The Task Force will be chaired by Cynthia Canary and include Sergio Acosta, Alderman Will Burns, and Dawn Clark Netsch. They will be staffed by a pro bono team of senior attorneys from the law firm Jones Day through the Civic Consulting Alliance.
The Ethics Reform Task Force is charged with assessing the current ordinance, considering best practices on a national level, engaging local experts and the public and making recommendations on strengthening Chicago’s ordinance so there is appropriate oversight of government activity.
In his first six months in office, Mayor Emanuel has undertaken a number of key steps to increase transparency and ethics in City government, including closing the revolving door between government service and lobbying, creating an online database of lobbying activity, reining in no-bid contracts and increasing transparency in procurement and placing an unprecedented amount of data online in an easy-to-access format.
The members of the Ethics Reform Task Force are:
Cynthia Canary Chair
Cynthia Canary served as the director of the Illinois Campaign for Political Reform (ICPR) after helping to found the group in 1997. ICPR conducts research and advocates reforms to promote civic participation, address the role of money in politics, and encourage accountability in government.
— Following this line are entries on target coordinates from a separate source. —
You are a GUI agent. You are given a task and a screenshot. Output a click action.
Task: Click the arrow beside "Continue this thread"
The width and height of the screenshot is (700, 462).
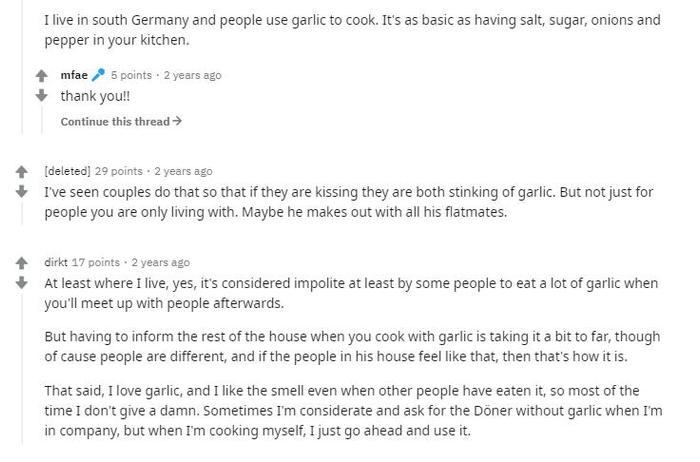pyautogui.click(x=177, y=121)
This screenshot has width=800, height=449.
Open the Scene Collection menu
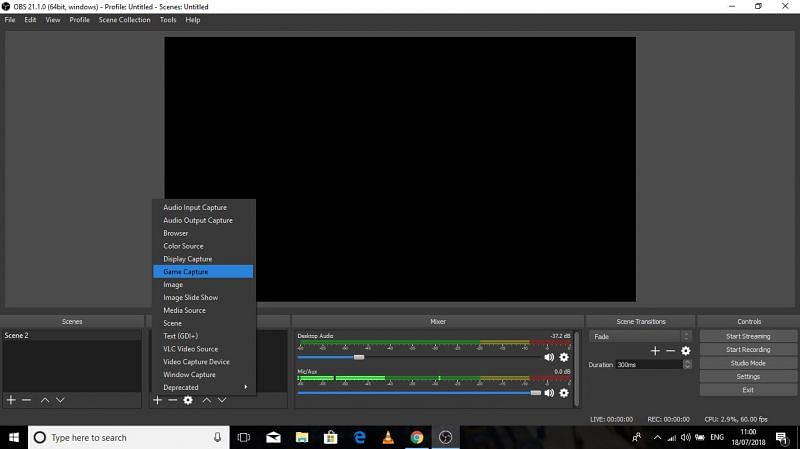click(124, 20)
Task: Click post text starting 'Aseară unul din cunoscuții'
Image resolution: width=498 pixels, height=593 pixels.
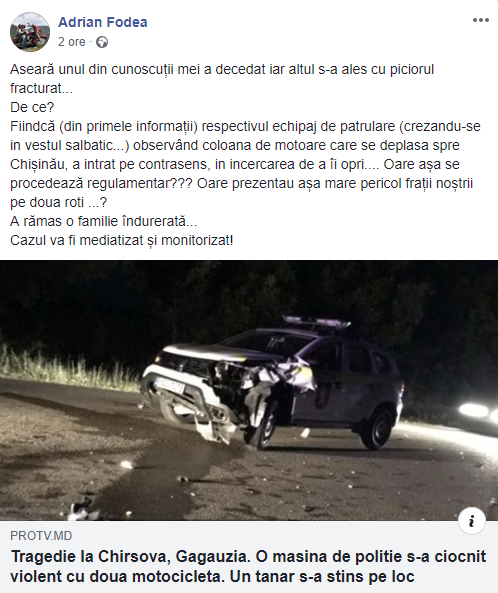Action: tap(222, 79)
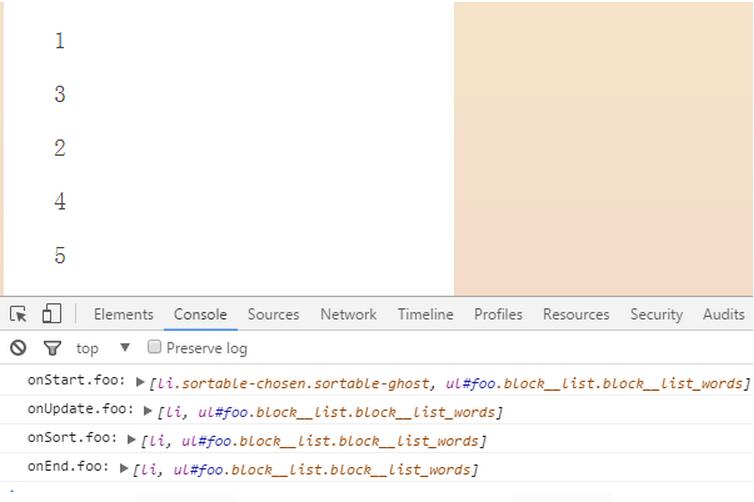Expand the onSort.foo logged array
754x502 pixels.
pos(132,439)
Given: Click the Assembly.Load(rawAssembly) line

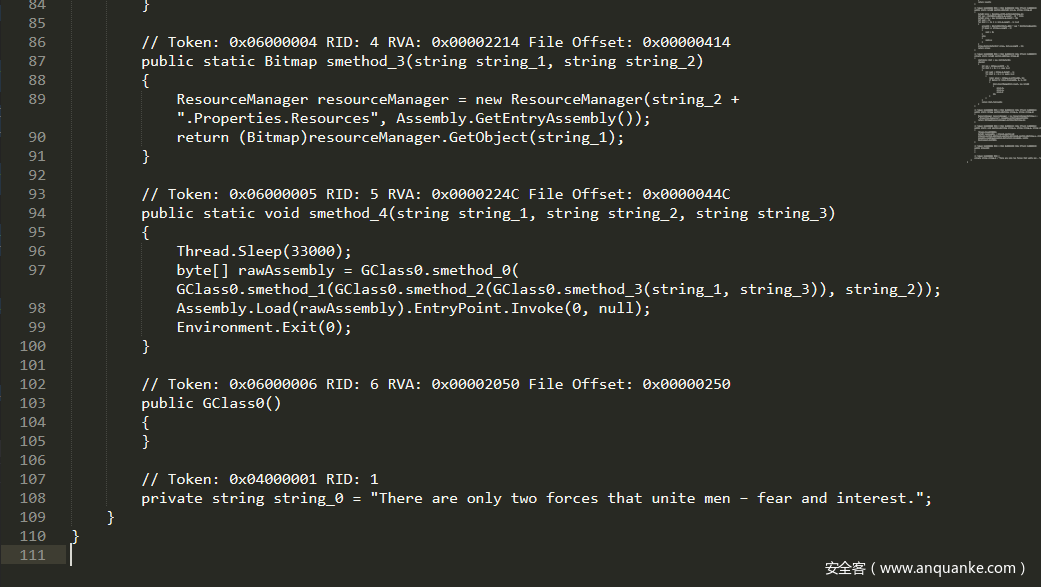Looking at the screenshot, I should [x=413, y=309].
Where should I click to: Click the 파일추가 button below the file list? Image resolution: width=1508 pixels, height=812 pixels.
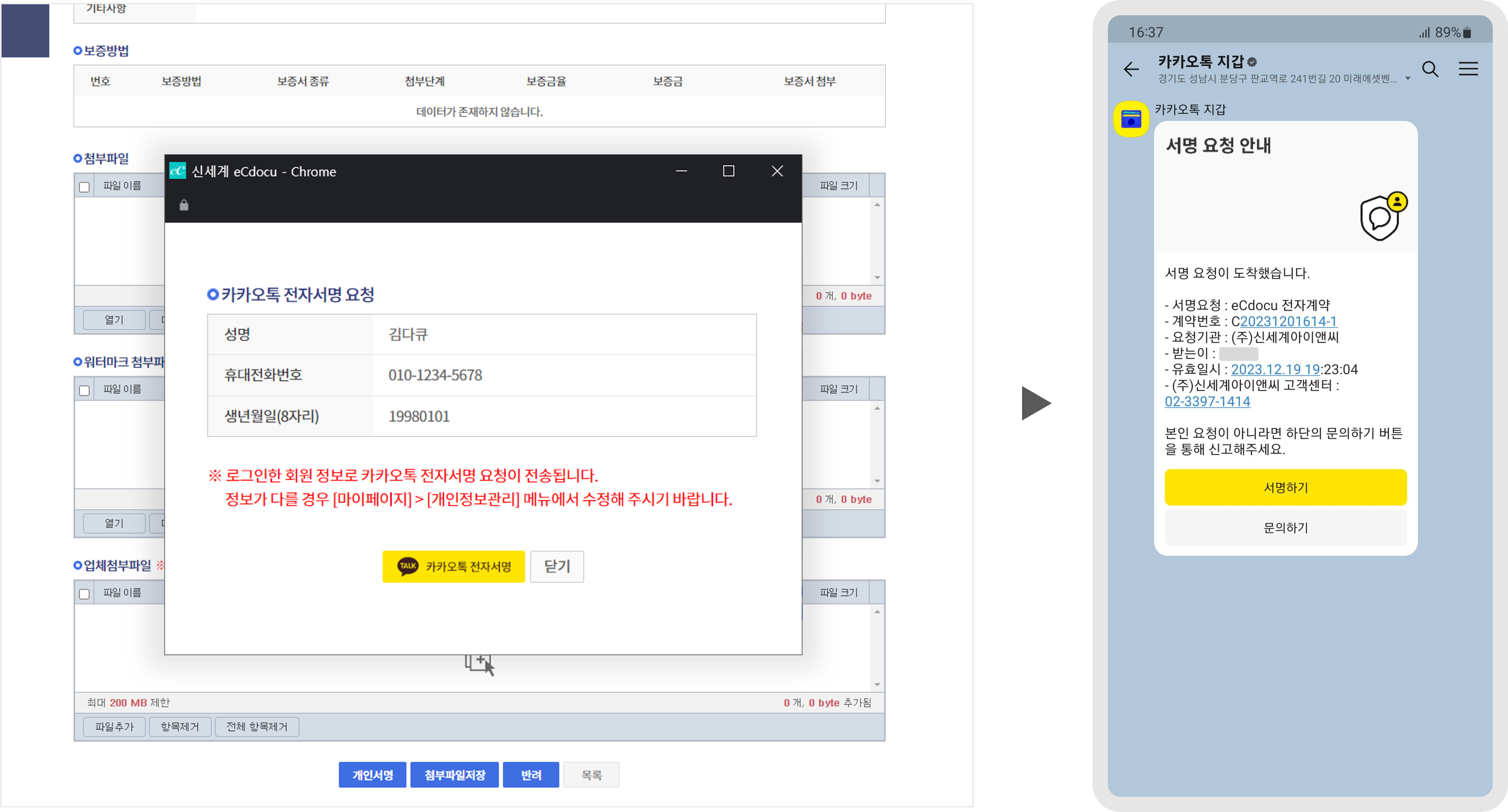(114, 727)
Canary stepped down from ICPR in June of 2011. Previously, Canary served as executive director of the League of Women Voters of Illinois, where she helped lead the successful effort to implement the National Voter Registration Act in Illinois. She has also worked in the Public Education Division of the American Bar Association and has had experience in both state and local government.
A former long-time supervisor in the U.S. Attorney's Office, Sergio Acosta is a Partner at Hinshaw & Culbertson and has focused on criminal civil rights, fraud, violent crimes, labor racketeering and domestic terrorism investigations and prosecutions. He has worked in concert with many state and federal agencies, including the Department of Justice, Internal Revenue Service, Illinois Department of Revenue, Illinois State Police and all of the federal law enforcement agencies. Acosta is a founding member and past president of the National Hispanic Prosecutors Association.
Alderman Will Burns
William D. “Will” Burns is currently serving in his first term as Alderman of Chicago’s 4th ward, after serving two terms as the Illinois State Representative for the 26th district. Prior to his election to the House in 2008, Burns served as Deputy Chief of Staff and Senior Advisor to the Illinois Senate President. Burns has also previously served as the Vice President of Program and Field Offices for the Chicago Urban League and the Education and Tax Policy Manager for the Metropolitan Planning Council.
Dawn Clark Netsch
Dawn Clark Netsch is a law professor at Northwestern University. She served in the Illinois State Senate, as Illinois Comptroller and in 1994 was the first woman to be nominated by a major political party to run for Governor of Illinois. Dawn is an Illinois Campaign for Political Reform (ICPR) Board Member and a previous recipient of ICPR's Paul Simon Public Service Award. Netsch also works with the CHANGE Illinois Coalition to bring campaign finance reform to the state of Illinois. Previously, Netsch also served on Governor Quinn’s Campaign Finance Reform Task Force.